Saying that these trends are about women wanting to "party" and "have fun" is a gross simplification and offensive to me as a SYF. It seems obvious from all the stats you cite as well as my personal experience that what fabulous, motivated, beautiful, smart, successful women really want are WORTHY men - and they're around in ever-shrinking numbers. So rather than sit around and feel sorry for ourselves, we're taking our lives into our own hands, and finding satisfaction through education, career, jobs, and families in self-empowered ways.

Galen Fox said...

Hmmm. Yes. Exactly.

Unknown said...

Galen -- are these your opinions?

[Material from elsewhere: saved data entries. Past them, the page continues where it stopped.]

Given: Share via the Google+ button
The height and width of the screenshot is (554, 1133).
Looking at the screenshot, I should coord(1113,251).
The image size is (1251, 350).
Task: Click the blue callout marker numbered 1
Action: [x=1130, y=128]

If so, why do you cave 100% to Meimei's points. If not, why are you repeating them without critique?

Galen Fox said...

I mostly agree with Hymowitz's comments. But I'm not a woman. I don't see any problem with women having fun, but if that image offends MeiMei, I'm willing to cave, especially because the item's title is mine. Hymowitz would agree with MeiMei that there is a shortage of the educated, hard-working men needed to match the millions of so-positioned SYF, and women are simply making the best of the situation.